You might argue. You’ve seen “leadership”. Perhaps you’ve watched the jostling: If there is a big round bale in the pasture, and the grass is sparse, then the horses may be clustered around the bale. One may be standing just where he wants, while others may be taking one of the remaining available spots. What else is there to do in the pasture? Get a drink? Again, there might be a bully, and horse number two might need to wait his turn. But I would not call the one who had first choice a leader. He hasn’t led anything. He has bullied his way in, and threatened any other horse that was standing too close for his liking. But bullying isn’t leading.

Mark Rashid has reached the same conclusion. “I’d been under the impression that most horses within a herd looked up to the boss horses with a sort of awe or with underlying respect. But as I watched the herd react to Otis and Captain, I got a whole different picture of how the horses looked at their leaders. It wasn’t with awe and respect at all, but rather with mistrust and, in some cases, downright fear. In fact, the majority of the herd usually did everything they could to avoid any contact with the boss horse.9” Nobody likes to be bullied.

Collective Decision-Making and Life without a Leader

A herd of wild horses has no leader. Nor does a herd a flock of geese. In the herd, everyone grazes peacefully, and walks to the water hole together. Everyone works together to defend against the dangers of the night. Of course, decisions must be made on which way we should go now. Some horses will be more influential in such decisions, and with our notebooks we might record that they are the leaders. But the entire herd is free to not follow the leader. Everyone votes with their feet, and if “the leader” starts to walk off, and no one follows, she comes back and must wait until they are willing to follow.

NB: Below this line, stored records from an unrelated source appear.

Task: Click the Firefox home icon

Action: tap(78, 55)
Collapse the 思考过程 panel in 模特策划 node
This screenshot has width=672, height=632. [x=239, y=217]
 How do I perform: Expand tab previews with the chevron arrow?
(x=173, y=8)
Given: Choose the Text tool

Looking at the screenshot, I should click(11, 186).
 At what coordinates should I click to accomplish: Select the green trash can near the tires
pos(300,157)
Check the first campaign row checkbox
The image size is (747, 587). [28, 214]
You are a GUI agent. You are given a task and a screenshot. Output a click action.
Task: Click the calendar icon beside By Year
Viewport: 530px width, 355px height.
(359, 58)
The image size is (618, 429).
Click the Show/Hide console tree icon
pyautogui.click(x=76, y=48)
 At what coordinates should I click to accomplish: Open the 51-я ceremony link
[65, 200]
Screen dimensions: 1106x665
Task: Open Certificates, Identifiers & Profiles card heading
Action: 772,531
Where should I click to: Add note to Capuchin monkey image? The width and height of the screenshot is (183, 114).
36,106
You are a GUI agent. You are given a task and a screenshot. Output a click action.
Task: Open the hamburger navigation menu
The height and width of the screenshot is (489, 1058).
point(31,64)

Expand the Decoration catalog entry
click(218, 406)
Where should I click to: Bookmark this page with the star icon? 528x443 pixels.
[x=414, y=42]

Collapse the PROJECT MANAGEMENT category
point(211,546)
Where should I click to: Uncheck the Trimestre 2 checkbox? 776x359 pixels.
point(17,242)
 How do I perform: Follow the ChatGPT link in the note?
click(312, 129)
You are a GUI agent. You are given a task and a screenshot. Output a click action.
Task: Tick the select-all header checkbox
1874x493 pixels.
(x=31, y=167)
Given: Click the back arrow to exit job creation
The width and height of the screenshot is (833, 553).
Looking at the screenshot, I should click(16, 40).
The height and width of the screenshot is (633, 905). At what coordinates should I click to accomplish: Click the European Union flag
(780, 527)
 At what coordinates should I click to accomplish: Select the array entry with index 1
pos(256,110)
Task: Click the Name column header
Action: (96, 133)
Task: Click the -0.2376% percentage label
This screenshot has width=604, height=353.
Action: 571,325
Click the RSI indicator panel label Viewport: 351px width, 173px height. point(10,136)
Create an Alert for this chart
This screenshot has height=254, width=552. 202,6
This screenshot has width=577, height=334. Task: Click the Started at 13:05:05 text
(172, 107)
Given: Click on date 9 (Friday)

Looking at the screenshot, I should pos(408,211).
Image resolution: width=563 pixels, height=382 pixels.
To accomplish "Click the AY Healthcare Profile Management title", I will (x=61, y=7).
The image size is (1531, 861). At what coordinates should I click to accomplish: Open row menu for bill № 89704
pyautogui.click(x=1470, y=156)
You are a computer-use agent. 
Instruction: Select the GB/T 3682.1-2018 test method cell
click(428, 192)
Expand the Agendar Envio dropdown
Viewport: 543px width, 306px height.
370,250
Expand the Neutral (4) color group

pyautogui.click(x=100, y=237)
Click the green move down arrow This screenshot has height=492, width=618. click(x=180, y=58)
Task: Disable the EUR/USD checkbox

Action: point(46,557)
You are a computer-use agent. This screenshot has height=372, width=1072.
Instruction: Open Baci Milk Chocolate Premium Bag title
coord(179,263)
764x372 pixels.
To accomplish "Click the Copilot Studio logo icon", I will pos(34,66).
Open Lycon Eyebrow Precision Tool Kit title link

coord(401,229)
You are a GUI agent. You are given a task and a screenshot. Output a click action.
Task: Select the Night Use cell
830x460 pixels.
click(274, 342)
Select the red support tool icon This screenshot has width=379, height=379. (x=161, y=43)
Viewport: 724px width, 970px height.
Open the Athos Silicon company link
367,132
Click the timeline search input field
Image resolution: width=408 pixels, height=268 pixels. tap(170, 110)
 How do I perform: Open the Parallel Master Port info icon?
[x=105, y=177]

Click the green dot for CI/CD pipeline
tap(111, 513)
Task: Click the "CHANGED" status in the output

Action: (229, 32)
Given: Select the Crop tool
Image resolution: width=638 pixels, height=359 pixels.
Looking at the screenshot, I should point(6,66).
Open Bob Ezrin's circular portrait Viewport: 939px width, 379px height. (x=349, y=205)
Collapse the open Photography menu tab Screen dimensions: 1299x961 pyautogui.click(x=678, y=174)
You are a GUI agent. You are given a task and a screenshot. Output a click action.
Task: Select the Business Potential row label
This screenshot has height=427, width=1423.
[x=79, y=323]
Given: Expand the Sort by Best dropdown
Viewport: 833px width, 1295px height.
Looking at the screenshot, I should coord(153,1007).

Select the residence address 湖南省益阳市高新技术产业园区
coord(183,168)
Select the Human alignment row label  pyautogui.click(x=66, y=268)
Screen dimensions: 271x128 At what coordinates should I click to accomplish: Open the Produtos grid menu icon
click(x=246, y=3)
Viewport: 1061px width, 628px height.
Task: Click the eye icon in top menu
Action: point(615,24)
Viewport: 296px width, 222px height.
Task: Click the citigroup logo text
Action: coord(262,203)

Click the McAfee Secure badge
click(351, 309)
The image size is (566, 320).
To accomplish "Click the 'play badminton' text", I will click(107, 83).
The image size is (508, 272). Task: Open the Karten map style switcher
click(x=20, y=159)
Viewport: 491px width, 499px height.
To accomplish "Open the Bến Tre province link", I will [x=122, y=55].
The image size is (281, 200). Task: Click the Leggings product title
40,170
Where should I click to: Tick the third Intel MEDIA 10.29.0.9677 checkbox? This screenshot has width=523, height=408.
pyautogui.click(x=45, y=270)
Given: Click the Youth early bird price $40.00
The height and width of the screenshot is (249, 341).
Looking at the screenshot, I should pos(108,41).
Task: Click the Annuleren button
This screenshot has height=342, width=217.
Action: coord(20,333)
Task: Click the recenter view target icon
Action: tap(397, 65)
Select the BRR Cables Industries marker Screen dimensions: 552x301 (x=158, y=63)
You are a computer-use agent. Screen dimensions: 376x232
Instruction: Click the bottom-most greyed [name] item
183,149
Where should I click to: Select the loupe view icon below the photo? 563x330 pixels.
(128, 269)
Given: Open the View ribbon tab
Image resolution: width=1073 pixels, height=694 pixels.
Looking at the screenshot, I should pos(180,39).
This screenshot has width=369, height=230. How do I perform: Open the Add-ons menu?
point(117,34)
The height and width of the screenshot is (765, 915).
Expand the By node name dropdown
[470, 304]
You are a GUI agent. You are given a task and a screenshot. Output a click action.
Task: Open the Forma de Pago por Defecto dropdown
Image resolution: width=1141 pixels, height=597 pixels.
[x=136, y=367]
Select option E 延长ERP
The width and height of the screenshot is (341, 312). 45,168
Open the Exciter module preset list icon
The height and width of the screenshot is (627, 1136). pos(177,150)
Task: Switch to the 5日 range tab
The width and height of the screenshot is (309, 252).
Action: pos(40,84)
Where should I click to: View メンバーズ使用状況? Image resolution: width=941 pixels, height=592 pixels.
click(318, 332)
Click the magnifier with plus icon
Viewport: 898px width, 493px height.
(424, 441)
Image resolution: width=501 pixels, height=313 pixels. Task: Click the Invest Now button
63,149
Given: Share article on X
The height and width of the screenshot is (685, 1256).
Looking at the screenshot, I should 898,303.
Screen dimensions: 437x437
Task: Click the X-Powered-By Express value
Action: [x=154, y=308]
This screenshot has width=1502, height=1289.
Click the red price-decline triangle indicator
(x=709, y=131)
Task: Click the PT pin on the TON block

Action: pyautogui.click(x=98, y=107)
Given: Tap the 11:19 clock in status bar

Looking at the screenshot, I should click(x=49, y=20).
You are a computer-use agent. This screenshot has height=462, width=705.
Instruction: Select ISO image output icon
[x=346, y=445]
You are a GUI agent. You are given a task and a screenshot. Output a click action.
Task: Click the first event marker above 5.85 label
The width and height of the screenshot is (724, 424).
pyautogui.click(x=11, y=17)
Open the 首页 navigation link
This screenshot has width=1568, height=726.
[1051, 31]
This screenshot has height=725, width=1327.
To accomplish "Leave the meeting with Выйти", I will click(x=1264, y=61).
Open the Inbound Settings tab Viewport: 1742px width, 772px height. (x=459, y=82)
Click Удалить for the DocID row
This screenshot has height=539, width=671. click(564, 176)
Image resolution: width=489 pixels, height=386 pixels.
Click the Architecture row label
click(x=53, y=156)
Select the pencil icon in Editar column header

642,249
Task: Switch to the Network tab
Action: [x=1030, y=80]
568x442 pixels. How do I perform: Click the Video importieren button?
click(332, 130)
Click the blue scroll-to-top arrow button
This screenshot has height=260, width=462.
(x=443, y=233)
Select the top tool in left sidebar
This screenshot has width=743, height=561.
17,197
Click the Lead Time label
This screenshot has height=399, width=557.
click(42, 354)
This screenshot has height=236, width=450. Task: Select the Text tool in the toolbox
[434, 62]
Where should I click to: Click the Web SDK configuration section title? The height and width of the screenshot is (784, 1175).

I can tell that you are resisting where this monologue is going. Hang tight. This one is hard.

How does a herd make decisions without a leader? In fish, birds, insects, and horses, the answer is that there is collective decision making. In the group, all desire to be close to each other. But this affiliative desire is not the only desire. Sometimes a horse will want to be with the herd while also wanting to be elsewhere. He’ll stand with the herd until his desire to be elsewhere exceeds his desire to remain with the herd. He’ll begin to move off. Now it turns out that he wasn’t the only one who was thinking about being elsewhere. Someone nearby will join him if their desire to be elsewhere was also strong. Their desire to be elsewhere might not have been quite as strong as the desire of the first to leave, but they know that they’ll at least have the company of the departing member, so leaving will be easier. This same thought process passes quickly through the others, and individuals begin to depart quickly, simply because they now have two groups they can be with, but they’d prefer to be leaving. The last to leave may have had no desire to be elsewhere, but a strong desire to be with the group, and the group is going, so they must go too.

When a flock of starlings rises from the field as if in unison, we marvel. Humans expect that to choose a new leader, we will need to spend months campaigning, voting, inaugurating. But schools, flocks, and herds need no conductor or voting process to reach a decision.

This might be easier to understand with a flock of geese. One goose decides it is time to fly down to the river. She gives a honk which is understood to be “Let’s go!”. She has turned to face the wind and may give a head toss. If someone else has been thinking this, another “Let’s go!” might be heard, and this goose too may orient with the first, into the wind. With two such calls back-to-back, others might agree, or come to agree, and say the same. Now the whole flock is facing in the same direction, saying “Let’s go!”, tossing their heads a bit. A few stand up tall and give a few wing flaps. Finally, when there is some consensus — a local quorum — the flock walks forward, and all seem to jump into the air at once. Watch a video so you can study the sounds and their timing. You’ll see that those who are about to fly are already arranged, more or less, in a V, and the entire group jumps into the air at once.10

But things don’t always go this way. One goose decides it is time to fly down to the river. She gives a honk which is understood to be “Let’s go!” She does her head toss. She stands and flaps her wings. No one answers. No one goes. The first goose has to choose between flying alone or waiting. She almost always chooses to wait. Leadership requires followers, and the same oxytocin glue that holds fish and birds together in groups also binds your horse to his herd. When horses are content grazing, they’ll follow no one, and have no leader.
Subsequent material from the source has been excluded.